Because no current therapy for type 2 diabetes offers disease-modifying capabilities, a high unmet need exists for drugs that can effectively control the progression of this prevalent disease. The 2018 Type 2 Diabetes Unmet Need content focuses on leading branded agents and analysis of more available clinical data. Several currently marketed agents have scope to further move up the treatment algorithm. Therefore, understanding physicians’ perception of these products has become increasingly important. This study reveals which drug attributes drive endocrinologists’ prescribing behavior and explores how current therapies compare across efficacy, safety, and delivery attributes.
Questions Answered
Which drugs offer the greatest ability to reduce HbA1c to target?
Which drug attributes are key influencers, which have limited impact, and which represent hidden opportunities?
What price range and clinical attributes of new T2D drugs are needed to influence physicians’ prescribing preference over current market players?

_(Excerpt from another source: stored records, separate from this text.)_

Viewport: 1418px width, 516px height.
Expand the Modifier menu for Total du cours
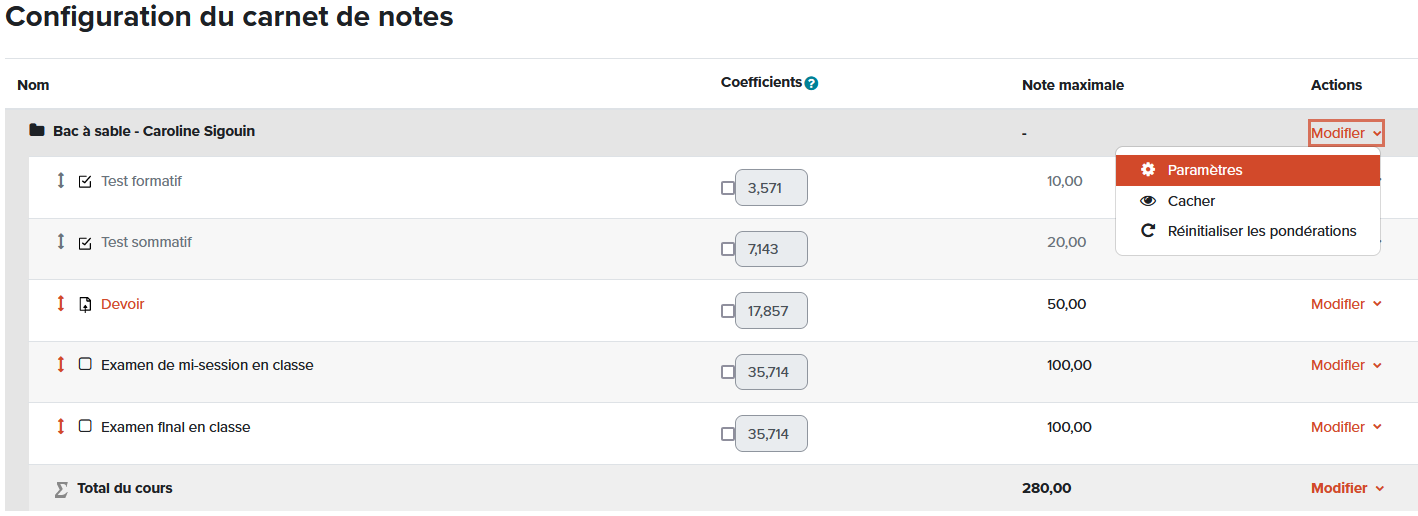click(1346, 488)
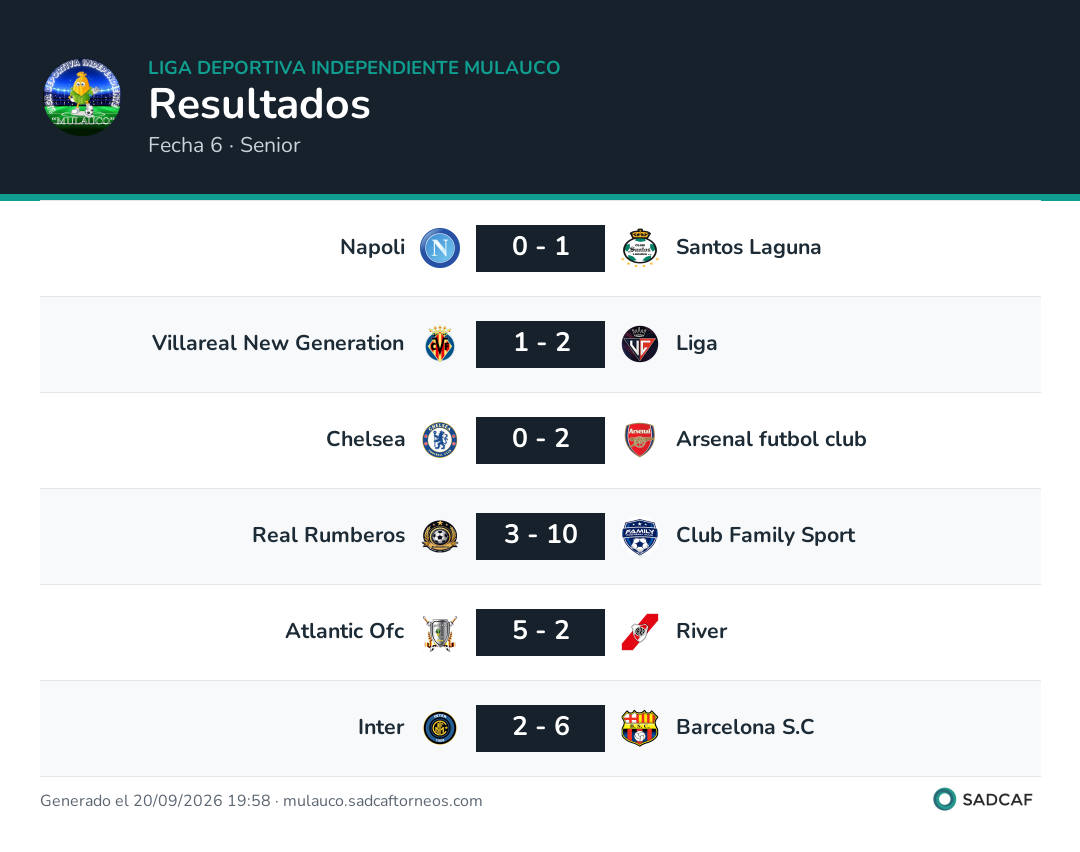Click the 5 - 2 score box
Screen dimensions: 1080x852
pos(541,632)
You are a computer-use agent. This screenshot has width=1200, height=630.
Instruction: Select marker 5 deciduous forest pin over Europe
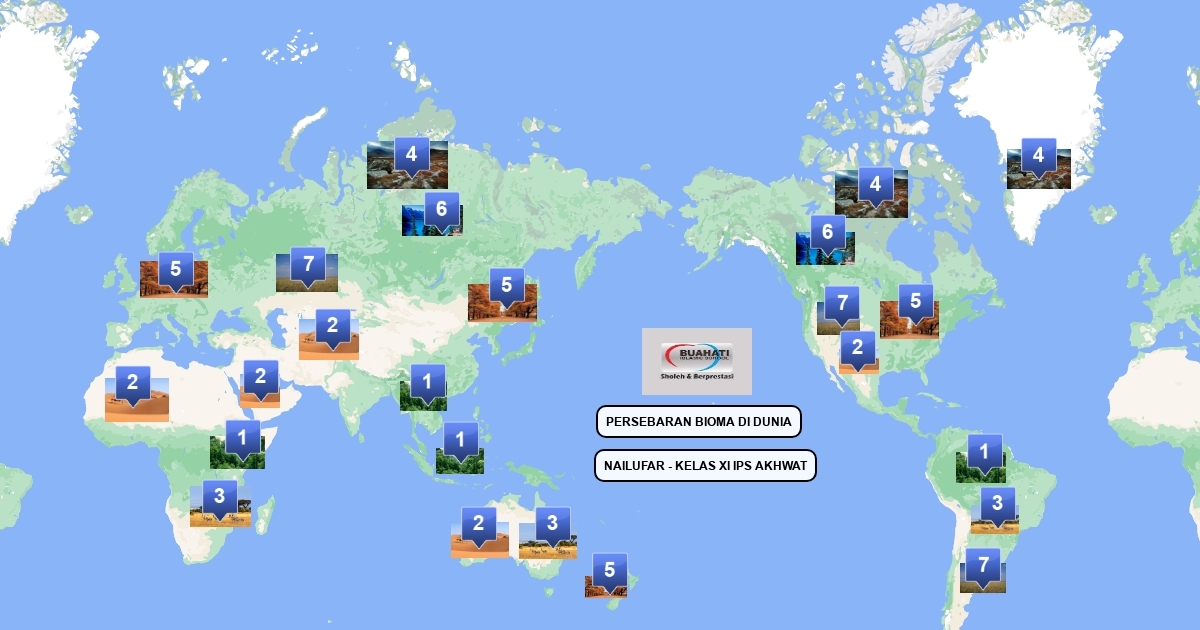click(175, 271)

How do the leading diabetes brands compare among endocrinologists, and do opinions vary between U.S. and European physicians?
Product Description
Unmet Need provides quantitative insight into U.S. and European physicians’ perception of key treatment drivers and goals and the current level of unmet need for a specific disease. Commercial opportunities are analyzed, and the extent to which emerging therapies may capitalize on these opportunities is evaluated.
Markets covered: United States, France, Germany, and the United Kingdom.
Primary research: Survey of 61 U.S. endocrinologists and 31 European endocrinologists.
Key drugs: Victoza, Trulicity, Invokana, Jardiance, Farxiga/Forxiga, Januvia, and Onglyza.
Key metrics included:
Stated versus derived analysis of U.S. and European physicians’ prescribing behavior.
Conjoint analysis with U.S. and European physicians includes market simulator.
Assessment of current therapies’ performance against treatment drivers and goals.
Physicians’ perception of unmet need in this disease and related indications.
Analysis of remaining drug development opportunities.